Teen stole irreplaceable rings from widowed grandmother for alcohol and weed
A heartless teen "robbed" his nan of four irreplaceable diamond rings worth Â£2,000, paid off a drugs debt, and blew the rest on booze and "weed," a court heard.
Tyler Deterville had been given a roof over his head by the victim, widow Pamela Nadin (63) at her home in Reedley. The four rings were of high sentimental value to Mrs Nadin, as they were gifts from her late husband.
Deterville told police that "he didn't want to rob from people, but ending up robbing his nan, which was worse," Burnley magistrates were told.
The jobless 19-year-old, who was given a suspended sentence for sex offences in September, could now be facing jail. He admitted theft on or about February 5th. The defendant, of Belgrave Street in Nelson, was committed to the crown court to be sentenced.

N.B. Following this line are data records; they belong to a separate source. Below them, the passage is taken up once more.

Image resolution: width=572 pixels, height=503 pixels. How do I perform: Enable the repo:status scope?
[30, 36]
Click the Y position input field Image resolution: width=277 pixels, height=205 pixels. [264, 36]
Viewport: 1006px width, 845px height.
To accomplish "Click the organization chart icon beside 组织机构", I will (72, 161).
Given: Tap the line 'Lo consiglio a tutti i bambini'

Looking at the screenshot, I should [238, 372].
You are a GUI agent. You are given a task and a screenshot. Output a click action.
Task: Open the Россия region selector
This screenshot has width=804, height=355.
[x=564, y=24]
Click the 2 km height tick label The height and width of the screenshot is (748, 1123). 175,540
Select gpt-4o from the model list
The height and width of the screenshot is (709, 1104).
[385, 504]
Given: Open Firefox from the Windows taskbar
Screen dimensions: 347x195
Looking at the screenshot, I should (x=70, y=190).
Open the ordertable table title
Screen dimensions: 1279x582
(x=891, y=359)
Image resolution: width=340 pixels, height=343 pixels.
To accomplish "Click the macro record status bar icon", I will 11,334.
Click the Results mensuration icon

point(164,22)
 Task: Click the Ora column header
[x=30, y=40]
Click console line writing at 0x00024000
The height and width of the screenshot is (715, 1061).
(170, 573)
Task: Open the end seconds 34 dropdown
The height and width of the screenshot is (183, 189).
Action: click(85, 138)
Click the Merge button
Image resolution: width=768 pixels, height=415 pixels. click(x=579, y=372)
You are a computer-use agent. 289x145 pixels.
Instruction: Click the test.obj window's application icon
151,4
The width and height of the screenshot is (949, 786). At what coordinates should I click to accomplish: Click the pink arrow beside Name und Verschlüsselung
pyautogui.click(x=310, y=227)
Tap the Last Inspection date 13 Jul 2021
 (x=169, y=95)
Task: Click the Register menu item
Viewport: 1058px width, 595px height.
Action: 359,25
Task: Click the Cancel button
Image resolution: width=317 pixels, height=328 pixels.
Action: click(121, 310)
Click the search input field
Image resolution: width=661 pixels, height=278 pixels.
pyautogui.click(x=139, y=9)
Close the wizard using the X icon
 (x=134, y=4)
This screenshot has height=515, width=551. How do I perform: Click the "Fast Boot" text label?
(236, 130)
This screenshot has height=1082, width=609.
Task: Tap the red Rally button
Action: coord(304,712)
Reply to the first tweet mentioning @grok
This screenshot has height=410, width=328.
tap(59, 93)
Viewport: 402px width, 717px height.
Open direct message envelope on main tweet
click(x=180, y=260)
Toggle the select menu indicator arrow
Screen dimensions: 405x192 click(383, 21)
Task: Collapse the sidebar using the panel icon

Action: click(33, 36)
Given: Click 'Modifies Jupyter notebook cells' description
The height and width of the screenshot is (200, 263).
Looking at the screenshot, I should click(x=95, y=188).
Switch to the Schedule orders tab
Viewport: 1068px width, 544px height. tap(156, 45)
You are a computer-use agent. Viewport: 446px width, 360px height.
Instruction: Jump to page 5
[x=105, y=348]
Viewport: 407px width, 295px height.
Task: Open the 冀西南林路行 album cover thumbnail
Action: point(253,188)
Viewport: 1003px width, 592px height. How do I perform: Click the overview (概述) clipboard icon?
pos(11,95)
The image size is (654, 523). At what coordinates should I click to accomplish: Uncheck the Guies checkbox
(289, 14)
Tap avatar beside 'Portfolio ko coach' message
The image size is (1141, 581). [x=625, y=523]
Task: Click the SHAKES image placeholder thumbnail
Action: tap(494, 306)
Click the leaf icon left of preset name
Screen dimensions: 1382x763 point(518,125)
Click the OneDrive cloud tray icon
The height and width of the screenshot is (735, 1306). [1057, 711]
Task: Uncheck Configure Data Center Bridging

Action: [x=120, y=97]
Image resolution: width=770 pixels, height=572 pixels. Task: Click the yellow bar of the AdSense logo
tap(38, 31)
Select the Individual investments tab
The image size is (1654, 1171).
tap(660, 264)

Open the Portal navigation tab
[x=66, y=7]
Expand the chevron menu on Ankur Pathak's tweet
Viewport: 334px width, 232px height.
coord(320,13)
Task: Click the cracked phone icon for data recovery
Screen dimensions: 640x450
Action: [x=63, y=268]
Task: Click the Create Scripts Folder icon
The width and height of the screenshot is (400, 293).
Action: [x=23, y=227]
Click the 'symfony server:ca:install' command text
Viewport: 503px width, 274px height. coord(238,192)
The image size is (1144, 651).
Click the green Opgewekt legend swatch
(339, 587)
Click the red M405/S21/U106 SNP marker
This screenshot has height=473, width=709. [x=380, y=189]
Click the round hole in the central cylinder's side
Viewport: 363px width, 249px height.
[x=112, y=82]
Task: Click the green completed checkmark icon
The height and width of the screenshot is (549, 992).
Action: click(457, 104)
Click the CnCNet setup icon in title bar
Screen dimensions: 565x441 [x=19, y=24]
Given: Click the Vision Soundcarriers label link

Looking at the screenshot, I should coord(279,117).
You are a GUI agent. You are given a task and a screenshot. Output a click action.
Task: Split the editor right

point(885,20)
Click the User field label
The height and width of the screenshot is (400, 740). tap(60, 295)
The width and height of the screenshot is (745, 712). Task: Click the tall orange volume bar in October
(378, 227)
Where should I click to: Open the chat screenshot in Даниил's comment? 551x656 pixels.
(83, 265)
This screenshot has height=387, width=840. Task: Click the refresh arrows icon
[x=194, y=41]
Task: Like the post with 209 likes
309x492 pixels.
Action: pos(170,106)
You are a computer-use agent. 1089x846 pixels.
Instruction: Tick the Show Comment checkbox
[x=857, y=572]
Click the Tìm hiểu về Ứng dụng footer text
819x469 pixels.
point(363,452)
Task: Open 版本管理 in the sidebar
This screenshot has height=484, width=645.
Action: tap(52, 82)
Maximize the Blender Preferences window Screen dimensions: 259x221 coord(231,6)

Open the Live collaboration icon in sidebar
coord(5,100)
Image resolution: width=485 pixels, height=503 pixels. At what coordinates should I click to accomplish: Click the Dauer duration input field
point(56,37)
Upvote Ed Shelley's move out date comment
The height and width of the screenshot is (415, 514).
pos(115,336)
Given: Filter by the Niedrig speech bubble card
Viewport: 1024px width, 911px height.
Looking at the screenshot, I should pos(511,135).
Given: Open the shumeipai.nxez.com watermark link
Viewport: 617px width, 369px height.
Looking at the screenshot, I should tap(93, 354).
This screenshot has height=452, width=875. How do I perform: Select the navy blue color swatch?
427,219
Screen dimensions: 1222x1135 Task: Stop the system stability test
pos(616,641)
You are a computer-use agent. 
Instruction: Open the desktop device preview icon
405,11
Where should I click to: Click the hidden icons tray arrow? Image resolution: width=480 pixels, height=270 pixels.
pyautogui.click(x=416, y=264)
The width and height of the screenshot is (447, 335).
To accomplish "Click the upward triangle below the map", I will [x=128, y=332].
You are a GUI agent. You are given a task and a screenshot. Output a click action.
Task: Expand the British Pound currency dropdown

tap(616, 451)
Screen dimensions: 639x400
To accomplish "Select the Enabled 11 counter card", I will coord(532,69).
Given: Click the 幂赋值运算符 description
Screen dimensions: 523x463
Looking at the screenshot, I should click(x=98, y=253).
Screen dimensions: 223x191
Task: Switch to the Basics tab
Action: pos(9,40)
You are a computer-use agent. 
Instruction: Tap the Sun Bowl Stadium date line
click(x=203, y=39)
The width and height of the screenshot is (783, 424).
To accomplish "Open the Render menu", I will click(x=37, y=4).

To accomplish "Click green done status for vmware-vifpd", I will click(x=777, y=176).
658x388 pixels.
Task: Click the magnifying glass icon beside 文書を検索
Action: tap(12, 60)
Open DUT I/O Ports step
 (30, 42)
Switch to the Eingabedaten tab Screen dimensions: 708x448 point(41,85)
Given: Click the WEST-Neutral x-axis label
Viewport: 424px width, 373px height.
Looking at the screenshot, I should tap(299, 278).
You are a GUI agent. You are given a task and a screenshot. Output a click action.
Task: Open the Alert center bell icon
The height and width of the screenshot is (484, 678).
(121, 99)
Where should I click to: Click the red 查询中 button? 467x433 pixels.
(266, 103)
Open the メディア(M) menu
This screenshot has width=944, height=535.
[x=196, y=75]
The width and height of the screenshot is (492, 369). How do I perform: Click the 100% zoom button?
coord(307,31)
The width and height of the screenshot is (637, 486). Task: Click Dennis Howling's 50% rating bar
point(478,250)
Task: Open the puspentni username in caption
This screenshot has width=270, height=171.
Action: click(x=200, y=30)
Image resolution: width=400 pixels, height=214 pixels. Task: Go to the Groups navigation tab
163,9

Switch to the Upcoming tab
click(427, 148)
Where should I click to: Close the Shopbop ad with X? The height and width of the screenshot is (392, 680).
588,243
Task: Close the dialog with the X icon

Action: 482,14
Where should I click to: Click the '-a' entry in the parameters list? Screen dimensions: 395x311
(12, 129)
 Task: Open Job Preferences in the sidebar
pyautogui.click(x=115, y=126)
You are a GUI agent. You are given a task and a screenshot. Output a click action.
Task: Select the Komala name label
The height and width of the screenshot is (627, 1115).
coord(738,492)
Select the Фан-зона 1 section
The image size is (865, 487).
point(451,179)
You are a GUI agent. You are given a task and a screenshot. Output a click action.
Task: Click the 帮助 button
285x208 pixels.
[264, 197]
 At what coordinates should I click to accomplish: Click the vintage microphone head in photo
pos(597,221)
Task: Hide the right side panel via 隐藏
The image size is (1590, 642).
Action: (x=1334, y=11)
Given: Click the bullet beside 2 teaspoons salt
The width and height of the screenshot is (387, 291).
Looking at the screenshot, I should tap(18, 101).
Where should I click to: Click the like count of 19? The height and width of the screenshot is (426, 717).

Prosecutor Mrs Tracy Yates told the court the rings were stolen from the victim's bedroom. Deterville was staying at his nan's house, was bailed to the address, and was on a curfew.
On February 5th, she knocked her jewellery box onto the floor, picked it up and noticed four rings were missing. The only people who knew where they were were her grandson and a friend of his who had visited the house and had asked questions about the jewellery.
Mrs Yates said when the defendant was later interviewed, he owned up and said: "Me and the other lad were in debt. That's why we did it."
Deterville told officers he smoked a lot of weed (cannabis), had run up a debt, and the dealer had begun to threaten him and said he knew where his nan lived. He claimed his friend suggested taking the rings. The defendant said they decided to sell them, got between £300 and £400 for three of the rings at one shop, paid off the debt, and then bought weed and alcohol.
The prosecutor told the hearing: "He said he was devastated about what he's done and knew she (his nan) wouldn't get the rings back. This is clearly a breach of trust. He was living at her address, the items stolen were of substantial value and were of sentimental value."
Mr Nick Cassidy, for Deterville, said: "The defendant accepts that quite clearly this is an appalling offence. Through me, he formerly apologises and is genuinely remorseful."
The solicitor said Deterville accepted responsibility for taking the rings. He continued: "My instructions are that two were taken to Cash Converters and were recovered by the police. It's accepted a further two rings weren't recovered.
"He would say the initial idea wasn't his," Mr Cassidy, who told the hearing the defendant had spent time in custody added. "Without his admission, it's highly unlikely he would have been charged.
"He is now drug-free. He has now been able to rid himself of the negative peer group."